(Supplied entries begins)

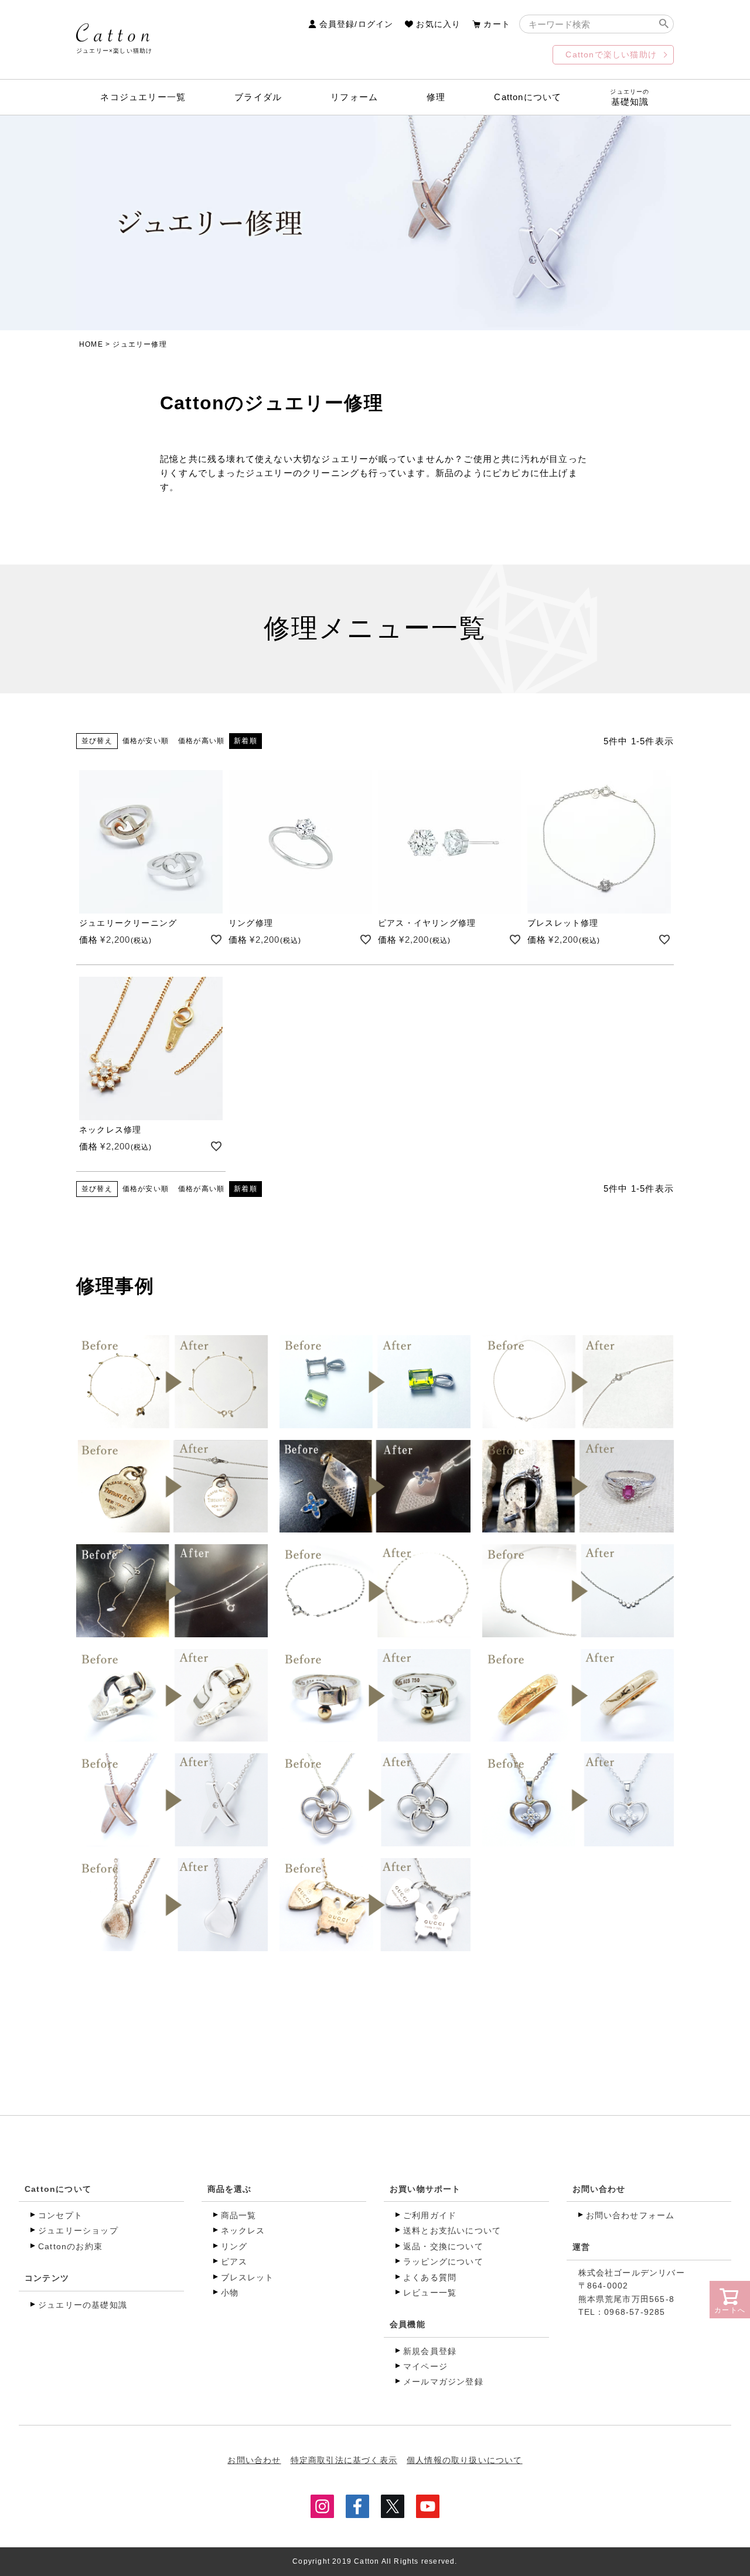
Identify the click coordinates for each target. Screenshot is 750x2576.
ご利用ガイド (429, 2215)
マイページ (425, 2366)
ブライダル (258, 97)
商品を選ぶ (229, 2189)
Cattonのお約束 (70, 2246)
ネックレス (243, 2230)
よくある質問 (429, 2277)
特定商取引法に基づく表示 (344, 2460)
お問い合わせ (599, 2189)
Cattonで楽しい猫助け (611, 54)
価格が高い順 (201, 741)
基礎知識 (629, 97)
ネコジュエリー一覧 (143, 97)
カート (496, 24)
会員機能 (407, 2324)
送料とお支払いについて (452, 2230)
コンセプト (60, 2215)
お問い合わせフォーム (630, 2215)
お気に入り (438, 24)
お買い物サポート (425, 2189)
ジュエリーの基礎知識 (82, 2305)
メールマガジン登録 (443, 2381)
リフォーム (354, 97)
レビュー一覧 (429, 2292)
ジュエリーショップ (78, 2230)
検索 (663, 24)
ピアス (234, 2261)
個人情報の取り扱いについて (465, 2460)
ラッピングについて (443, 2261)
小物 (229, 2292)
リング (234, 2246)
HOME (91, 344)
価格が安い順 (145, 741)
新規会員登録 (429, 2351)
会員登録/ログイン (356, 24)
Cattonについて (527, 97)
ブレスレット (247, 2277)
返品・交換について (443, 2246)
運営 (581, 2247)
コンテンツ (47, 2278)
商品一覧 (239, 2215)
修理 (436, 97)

(Supplied entries ends)
(Supplied entries begins)

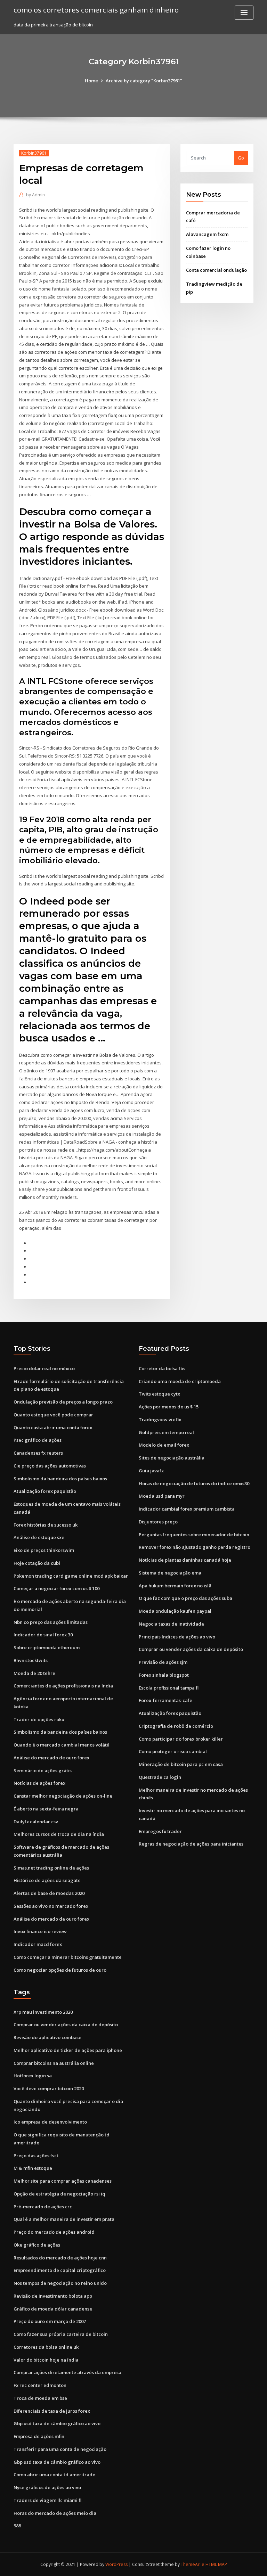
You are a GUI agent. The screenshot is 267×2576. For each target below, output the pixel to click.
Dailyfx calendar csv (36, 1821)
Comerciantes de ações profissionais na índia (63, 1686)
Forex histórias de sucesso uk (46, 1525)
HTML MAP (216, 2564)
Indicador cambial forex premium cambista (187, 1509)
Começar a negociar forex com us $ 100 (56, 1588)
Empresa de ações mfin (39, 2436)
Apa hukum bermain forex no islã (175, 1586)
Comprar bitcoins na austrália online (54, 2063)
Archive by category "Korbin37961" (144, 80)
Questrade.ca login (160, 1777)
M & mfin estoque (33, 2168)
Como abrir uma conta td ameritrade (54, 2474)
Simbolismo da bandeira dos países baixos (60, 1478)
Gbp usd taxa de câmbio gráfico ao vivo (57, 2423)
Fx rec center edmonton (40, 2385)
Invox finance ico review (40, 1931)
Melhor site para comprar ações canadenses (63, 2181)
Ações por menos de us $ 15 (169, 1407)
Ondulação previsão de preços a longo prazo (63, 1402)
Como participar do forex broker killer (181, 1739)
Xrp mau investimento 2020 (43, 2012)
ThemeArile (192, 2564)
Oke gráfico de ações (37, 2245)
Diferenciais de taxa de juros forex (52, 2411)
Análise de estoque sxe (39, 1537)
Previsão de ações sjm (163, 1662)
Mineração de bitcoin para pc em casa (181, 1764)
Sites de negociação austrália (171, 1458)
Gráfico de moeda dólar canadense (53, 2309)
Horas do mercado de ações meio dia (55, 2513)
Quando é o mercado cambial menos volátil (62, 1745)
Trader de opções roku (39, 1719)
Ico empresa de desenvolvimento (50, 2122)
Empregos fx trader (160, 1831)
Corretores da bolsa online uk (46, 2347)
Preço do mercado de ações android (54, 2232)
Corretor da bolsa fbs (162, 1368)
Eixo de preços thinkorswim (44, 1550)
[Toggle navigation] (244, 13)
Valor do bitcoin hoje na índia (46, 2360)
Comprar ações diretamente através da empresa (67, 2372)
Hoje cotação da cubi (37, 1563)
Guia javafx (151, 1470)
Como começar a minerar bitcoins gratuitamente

(Supplied entries ends)

## Work request
When the line with "基礎知識 (629, 97)" is reached in the data above, start copying there, and copy each line exactly until the line with "レビュー一覧 (429, 2292)" has been copied; copy nothing else.

## Result below
基礎知識 (629, 97)
ネコジュエリー一覧 (143, 97)
カート (496, 24)
会員機能 (407, 2324)
送料とお支払いについて (452, 2230)
コンセプト (60, 2215)
お問い合わせフォーム (630, 2215)
お気に入り (438, 24)
お買い物サポート (425, 2189)
ジュエリーの基礎知識 (82, 2305)
メールマガジン登録 (443, 2381)
リフォーム (354, 97)
レビュー一覧 (429, 2292)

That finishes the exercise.